**I tuoi compiti**:
A) Nell'estratto sulla stanza al Sant'Anna, che accesso alle informazioni sulla stanza ha avuto il personale sanitario?
B) Trascrivi di nuovo, parola per parola, il passo dell'estratto sulla stanza al Sant'Anna che comincia con "Alcun* ritengono che" e prosegue fino a "dell’accompagnamento alla maternità?".

**Estratto fornito**:
★ ★ ★ ★

E il personale sanitario all’interno del Sant’ Anna?

Ha avuto un parziale o quasi nullo accesso alle informazioni in merito alla stanza, e su come le persone volontarie interagiranno con loro all’interno dell’ospedale.

Alcun* ritengono che l’assegnazione della stanza non è rispettosa della dignità del loro lavoro e in particolare della loro qualifica sanitaria e legittimità ad operare in un presidio sanitario pubblico. Questo tipo di intervento pone poi diverse questioni relative alle scelte della giunta regionale di fronte alla carenza organica di personale sanitario e tagli a servizi e spazi di accoglienza.

Cosa si nasconde dietro questa concessione dell’accompagnamento alla maternità?

La presenza della stanza all’interno dell’ospedale ginecologico pubblico più noto di Torino è puramente una manovra politica: risponde a un gioco di propaganda delle destre e di gruppi di interesse di matrice cattolica che vogliono operare dei grossi passi indietro rispetto alla nostra libertà di scelta e ai diritti acquisiti. L’intervento del Movimento per la vita nel contesto sanitario si inserisce poi nel vuoto creato dalla crisi della sanità pubblica, la sua crescente privatizzazione, e il sottofinanziamento dei servizi di welfare. Dove si potrebbero stanziare infatti i fondi tramite cui agiscono gli antiabortisti, anche in questa stanza? Ad esempio:

– per un servizio di accompagnamento all’IVG laico e specializzato

– per sostenere la genitorialità finanziando congedi parentali, asili nido e servizi di welfare

– per ripristinare la salute di prossimità, i consultori ed ampliare i servizi offerti al loro interno, in particolare in materia di salute sessuale e riproduttiva, e di mediazione culturale

Partecipa e diffondi la raccolta firma! Questa lotta la portiamo avanti insieme. A presto! Non una di meno Torino.

★ ★ ★ ★

**Voci da una raccolta**:
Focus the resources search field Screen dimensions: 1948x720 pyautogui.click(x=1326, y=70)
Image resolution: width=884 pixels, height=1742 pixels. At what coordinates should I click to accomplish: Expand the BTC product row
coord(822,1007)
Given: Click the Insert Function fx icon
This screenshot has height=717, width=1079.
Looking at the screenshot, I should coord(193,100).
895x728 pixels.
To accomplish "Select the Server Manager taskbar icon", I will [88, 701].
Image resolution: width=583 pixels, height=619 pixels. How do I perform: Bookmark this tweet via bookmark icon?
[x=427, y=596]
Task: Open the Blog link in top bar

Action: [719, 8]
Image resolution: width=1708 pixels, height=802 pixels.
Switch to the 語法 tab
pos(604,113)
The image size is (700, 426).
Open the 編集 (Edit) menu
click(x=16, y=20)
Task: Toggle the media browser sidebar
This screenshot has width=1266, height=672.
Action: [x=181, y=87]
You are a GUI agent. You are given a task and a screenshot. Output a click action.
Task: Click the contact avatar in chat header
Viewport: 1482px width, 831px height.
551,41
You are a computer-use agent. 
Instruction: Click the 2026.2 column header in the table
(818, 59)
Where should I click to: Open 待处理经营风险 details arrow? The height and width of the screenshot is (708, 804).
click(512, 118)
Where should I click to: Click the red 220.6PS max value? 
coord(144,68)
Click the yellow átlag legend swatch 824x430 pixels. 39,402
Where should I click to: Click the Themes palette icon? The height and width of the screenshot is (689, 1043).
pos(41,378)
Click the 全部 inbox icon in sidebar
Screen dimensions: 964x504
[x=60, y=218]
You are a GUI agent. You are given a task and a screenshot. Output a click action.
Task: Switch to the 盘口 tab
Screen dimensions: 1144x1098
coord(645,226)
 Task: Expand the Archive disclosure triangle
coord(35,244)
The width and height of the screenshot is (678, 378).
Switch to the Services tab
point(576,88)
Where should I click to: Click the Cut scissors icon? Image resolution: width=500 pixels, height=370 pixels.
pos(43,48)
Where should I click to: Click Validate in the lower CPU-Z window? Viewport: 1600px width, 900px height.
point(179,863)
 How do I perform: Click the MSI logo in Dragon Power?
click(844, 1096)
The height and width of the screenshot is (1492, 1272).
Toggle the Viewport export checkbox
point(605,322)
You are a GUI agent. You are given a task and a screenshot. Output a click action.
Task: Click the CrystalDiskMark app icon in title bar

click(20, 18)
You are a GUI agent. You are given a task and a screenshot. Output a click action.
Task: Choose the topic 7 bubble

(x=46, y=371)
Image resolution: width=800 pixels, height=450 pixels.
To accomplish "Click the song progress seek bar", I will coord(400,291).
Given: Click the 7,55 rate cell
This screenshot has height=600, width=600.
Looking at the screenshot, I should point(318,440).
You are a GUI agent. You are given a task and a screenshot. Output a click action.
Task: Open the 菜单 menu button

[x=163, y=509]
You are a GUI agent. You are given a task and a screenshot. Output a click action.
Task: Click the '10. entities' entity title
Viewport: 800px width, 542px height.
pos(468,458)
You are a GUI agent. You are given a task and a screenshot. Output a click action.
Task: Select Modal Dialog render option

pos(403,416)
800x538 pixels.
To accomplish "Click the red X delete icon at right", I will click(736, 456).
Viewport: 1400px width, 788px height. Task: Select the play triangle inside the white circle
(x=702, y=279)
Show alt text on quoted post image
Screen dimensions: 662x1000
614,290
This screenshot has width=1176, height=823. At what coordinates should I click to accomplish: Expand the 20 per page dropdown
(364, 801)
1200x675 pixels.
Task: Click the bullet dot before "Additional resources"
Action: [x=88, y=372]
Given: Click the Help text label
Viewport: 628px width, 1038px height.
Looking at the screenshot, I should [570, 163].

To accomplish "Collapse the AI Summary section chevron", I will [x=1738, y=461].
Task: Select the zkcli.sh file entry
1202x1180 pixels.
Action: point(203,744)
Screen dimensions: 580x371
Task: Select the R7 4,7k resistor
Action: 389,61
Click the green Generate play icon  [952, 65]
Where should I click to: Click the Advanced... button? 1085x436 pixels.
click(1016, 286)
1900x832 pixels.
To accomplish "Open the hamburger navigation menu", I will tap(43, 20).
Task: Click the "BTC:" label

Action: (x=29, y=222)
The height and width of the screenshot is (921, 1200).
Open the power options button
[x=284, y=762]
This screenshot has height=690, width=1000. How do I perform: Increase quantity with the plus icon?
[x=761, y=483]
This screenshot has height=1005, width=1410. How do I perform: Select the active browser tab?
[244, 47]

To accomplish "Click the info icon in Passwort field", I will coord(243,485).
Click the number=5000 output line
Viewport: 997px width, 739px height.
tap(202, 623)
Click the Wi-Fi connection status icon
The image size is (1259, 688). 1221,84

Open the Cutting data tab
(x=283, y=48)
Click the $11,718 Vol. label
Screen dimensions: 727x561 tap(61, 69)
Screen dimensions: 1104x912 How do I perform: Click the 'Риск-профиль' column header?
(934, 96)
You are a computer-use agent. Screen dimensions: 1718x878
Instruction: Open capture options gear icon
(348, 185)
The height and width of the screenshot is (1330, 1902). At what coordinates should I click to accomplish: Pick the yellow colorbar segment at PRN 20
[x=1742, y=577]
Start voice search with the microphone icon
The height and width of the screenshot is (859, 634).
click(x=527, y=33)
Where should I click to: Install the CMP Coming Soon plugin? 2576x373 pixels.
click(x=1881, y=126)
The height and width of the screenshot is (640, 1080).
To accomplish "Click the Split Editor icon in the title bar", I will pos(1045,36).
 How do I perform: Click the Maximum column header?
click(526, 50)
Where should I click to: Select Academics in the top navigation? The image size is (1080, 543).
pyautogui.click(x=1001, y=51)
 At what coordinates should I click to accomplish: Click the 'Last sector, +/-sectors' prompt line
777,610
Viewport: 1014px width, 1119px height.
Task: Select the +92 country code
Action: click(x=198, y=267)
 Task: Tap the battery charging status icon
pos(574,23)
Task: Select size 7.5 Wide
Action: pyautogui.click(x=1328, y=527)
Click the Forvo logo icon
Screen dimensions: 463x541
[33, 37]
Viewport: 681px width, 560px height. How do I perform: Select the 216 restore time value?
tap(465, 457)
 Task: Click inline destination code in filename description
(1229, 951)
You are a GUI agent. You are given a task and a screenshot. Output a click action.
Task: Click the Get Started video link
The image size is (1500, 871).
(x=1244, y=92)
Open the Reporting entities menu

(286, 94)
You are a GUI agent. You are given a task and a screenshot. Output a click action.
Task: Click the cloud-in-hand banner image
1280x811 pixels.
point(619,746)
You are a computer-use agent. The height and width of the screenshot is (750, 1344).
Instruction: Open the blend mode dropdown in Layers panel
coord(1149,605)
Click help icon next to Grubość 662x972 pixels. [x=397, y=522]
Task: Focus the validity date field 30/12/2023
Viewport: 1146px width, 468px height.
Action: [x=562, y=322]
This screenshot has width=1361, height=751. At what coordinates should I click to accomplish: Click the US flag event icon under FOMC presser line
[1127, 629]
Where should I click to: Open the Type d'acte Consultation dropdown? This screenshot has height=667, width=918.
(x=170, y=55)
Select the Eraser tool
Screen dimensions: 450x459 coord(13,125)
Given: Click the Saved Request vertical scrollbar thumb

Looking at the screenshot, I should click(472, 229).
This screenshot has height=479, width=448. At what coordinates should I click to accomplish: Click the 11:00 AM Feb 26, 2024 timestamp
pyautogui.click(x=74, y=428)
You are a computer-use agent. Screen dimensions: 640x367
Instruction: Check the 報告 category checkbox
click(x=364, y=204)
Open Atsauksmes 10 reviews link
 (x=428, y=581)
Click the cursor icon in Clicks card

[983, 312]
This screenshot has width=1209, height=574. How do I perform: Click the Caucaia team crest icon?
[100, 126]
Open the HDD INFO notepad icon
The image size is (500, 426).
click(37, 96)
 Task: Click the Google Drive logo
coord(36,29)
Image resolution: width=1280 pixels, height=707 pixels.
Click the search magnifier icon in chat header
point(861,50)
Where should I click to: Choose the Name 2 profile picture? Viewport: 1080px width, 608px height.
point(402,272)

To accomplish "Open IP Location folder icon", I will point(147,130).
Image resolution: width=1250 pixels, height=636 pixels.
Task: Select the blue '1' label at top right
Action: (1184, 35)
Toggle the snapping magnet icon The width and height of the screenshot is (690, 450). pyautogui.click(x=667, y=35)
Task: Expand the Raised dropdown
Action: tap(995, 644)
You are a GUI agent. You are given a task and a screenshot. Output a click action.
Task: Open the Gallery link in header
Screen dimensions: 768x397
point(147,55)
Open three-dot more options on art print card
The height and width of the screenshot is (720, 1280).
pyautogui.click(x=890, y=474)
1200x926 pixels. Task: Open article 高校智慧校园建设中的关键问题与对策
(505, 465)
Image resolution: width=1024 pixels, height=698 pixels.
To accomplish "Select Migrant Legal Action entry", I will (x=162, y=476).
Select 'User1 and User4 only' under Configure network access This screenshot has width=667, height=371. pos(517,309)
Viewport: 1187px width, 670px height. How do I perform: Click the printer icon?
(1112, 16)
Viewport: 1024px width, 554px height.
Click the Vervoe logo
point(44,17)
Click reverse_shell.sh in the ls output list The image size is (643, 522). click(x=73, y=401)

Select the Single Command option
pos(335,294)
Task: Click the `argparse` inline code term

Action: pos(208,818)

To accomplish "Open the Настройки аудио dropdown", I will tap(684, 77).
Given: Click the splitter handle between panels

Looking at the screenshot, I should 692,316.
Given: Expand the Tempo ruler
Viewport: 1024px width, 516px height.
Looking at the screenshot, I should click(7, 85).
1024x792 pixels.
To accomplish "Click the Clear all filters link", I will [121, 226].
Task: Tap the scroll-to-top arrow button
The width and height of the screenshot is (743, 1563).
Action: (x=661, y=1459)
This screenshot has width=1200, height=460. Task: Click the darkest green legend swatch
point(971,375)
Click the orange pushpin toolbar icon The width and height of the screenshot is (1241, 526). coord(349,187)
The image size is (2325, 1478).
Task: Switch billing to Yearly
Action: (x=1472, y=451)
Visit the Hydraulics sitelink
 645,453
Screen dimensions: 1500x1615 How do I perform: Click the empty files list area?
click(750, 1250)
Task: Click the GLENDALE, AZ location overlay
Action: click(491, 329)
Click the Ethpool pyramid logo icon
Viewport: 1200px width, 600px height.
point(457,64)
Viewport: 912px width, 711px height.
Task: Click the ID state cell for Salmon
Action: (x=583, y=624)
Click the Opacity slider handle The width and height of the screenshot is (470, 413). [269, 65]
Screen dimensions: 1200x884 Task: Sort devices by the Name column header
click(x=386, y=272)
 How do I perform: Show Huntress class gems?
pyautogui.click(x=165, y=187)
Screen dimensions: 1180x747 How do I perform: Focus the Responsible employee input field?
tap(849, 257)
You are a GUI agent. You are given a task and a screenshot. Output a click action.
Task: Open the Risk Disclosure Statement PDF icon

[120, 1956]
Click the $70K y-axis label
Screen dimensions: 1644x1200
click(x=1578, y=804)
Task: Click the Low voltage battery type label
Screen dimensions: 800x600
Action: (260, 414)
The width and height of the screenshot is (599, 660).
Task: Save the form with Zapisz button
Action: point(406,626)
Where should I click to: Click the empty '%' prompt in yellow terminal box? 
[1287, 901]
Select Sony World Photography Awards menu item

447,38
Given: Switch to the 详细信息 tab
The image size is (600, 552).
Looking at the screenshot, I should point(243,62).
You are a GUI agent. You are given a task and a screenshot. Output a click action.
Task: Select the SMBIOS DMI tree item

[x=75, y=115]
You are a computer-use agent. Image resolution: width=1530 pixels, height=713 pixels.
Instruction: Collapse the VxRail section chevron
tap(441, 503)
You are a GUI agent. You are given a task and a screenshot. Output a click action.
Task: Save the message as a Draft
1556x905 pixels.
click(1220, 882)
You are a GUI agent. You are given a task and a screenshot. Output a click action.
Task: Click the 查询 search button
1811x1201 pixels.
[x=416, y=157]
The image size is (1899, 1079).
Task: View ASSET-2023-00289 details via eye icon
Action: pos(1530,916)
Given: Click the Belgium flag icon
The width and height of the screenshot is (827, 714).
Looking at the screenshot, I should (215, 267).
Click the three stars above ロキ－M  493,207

★ ★ ★ ★

**Elenco risposte**:
A) Un accesso parziale o quasi nullo.

B)
Alcun* ritengono che l’assegnazione della stanza non è rispettosa della dignità del loro lavoro e in particolare della loro qualifica sanitaria e legittimità ad operare in un presidio sanitario pubblico. Questo tipo di intervento pone poi diverse questioni relative alle scelte della giunta regionale di fronte alla carenza organica di personale sanitario e tagli a servizi e spazi di accoglienza.

Cosa si nasconde dietro questa concessione dell’accompagnamento alla maternità?